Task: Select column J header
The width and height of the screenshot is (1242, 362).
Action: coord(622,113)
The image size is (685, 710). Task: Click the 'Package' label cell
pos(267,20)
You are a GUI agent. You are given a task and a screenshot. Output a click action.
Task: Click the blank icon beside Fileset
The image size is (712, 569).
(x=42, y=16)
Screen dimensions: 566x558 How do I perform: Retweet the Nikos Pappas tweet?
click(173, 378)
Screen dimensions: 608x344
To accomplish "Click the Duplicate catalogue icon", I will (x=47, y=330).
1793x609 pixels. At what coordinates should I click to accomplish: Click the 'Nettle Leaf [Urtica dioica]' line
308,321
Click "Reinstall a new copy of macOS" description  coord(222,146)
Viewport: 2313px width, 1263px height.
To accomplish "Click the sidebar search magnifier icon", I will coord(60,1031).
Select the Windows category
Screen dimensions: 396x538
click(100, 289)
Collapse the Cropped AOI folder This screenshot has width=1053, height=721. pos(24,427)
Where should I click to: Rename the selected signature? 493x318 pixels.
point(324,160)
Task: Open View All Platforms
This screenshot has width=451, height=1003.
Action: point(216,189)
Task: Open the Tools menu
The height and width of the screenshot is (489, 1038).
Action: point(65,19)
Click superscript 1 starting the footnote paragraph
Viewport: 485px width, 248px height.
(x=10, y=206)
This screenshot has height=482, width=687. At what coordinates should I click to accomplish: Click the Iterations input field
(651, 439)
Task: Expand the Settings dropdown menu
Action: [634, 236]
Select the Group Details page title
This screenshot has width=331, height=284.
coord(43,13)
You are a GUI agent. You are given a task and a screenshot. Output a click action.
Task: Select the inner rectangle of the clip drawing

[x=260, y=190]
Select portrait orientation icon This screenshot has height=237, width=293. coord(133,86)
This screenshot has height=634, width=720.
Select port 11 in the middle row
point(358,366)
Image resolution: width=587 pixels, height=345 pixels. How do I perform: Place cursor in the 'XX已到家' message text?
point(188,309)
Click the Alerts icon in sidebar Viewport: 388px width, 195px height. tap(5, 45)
────────────────
EXERCISE PROMPT —
Line by line, print the records above exactly as they stand.

EXERCISE RESULT —
Task: Select column J header
The width and height of the screenshot is (1242, 362).
Action: coord(622,113)
The image size is (685, 710). Task: Click the 'Package' label cell
pos(267,20)
You are a GUI agent. You are given a task and a screenshot. Output a click action.
Task: Click the blank icon beside Fileset
The image size is (712, 569).
(x=42, y=16)
Screen dimensions: 566x558 How do I perform: Retweet the Nikos Pappas tweet?
click(173, 378)
Screen dimensions: 608x344
To accomplish "Click the Duplicate catalogue icon", I will (x=47, y=330).
1793x609 pixels. At what coordinates should I click to accomplish: Click the 'Nettle Leaf [Urtica dioica]' line
308,321
Click "Reinstall a new copy of macOS" description  coord(222,146)
Viewport: 2313px width, 1263px height.
To accomplish "Click the sidebar search magnifier icon", I will coord(60,1031).
Select the Windows category
Screen dimensions: 396x538
click(100, 289)
Collapse the Cropped AOI folder This screenshot has width=1053, height=721. pos(24,427)
Where should I click to: Rename the selected signature? 493x318 pixels.
point(324,160)
Task: Open View All Platforms
This screenshot has width=451, height=1003.
Action: point(216,189)
Task: Open the Tools menu
The height and width of the screenshot is (489, 1038).
Action: point(65,19)
Click superscript 1 starting the footnote paragraph
Viewport: 485px width, 248px height.
(x=10, y=206)
This screenshot has height=482, width=687. At what coordinates should I click to accomplish: Click the Iterations input field
(651, 439)
Task: Expand the Settings dropdown menu
Action: [634, 236]
Select the Group Details page title
This screenshot has width=331, height=284.
coord(43,13)
You are a GUI agent. You are given a task and a screenshot. Output a click action.
Task: Select the inner rectangle of the clip drawing

[x=260, y=190]
Select portrait orientation icon This screenshot has height=237, width=293. coord(133,86)
This screenshot has height=634, width=720.
Select port 11 in the middle row
point(358,366)
Image resolution: width=587 pixels, height=345 pixels. How do I perform: Place cursor in the 'XX已到家' message text?
point(188,309)
Click the Alerts icon in sidebar Viewport: 388px width, 195px height. tap(5, 45)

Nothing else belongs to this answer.